The issue author offered up help on this by appending data into the JSON file. But, it was inefficient from my experience. There were still checks to be made before appending to a JSON file (e.g. What if it’s not an array of objects? What if it’s an invalid JSON already?) and also, I still need to maintain uniform columns across every row. That approach gave me an idea of how to do this. I dived deep into IO operations, this is my favourite part of programming.
I improved the user’s contribution by first creating a function to retrieve array objects chunk by chunk, without reading all the JSON data into the buffer.
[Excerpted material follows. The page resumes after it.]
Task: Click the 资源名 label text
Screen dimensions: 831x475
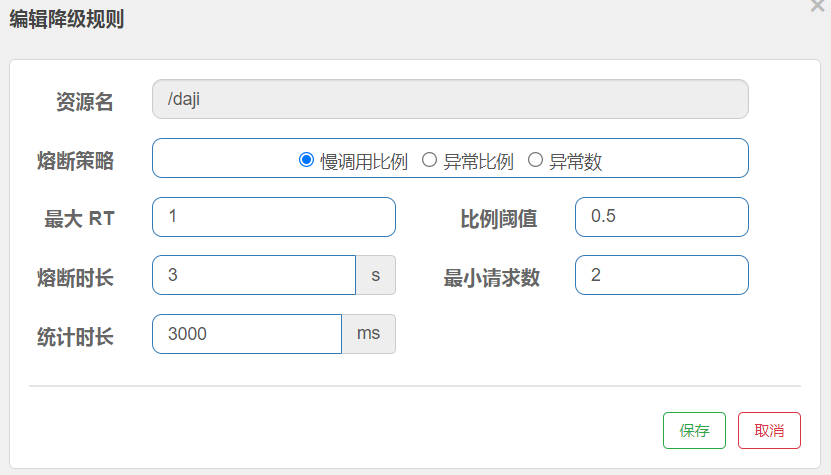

With this, I was able to just get the first chunk of the array object and use it to compare the new role columns. This helper function can be found in helpers/json.php
On insertion, I created a memory-safe method to perform this in src/JSONDB.php in O(1) by reading and parsing from the back. Everything happened in this commit.
The Result
1 2 3 4 5 |
Took average of 29.922322ms to insert 1000 records - BATCH 1 Took average of 27.482164ms to insert 1000 records - BATCH 2 Took average of 30.244147ms to insert 1000 records - BATCH 3 Took average of 29.854274ms to insert 1000 records - BATCH 4 Took average of 34.284435ms to insert 1000 records - BATCH 5 |
This is an improvement of over 90%. This is exact same test we performed above, but with the modifications made. It is a constant time between 20 – 30 milliseconds, which is dependent on your OS and hardware. But this is the average I get on my machine no matter the size of the data.
There are other optimizations I need to still do on the library which I will work on in my free time. You can download and run the tests on this library here. I would really love to hear your critics and feedback on my approach. I believe there must be a better and faster approach out there.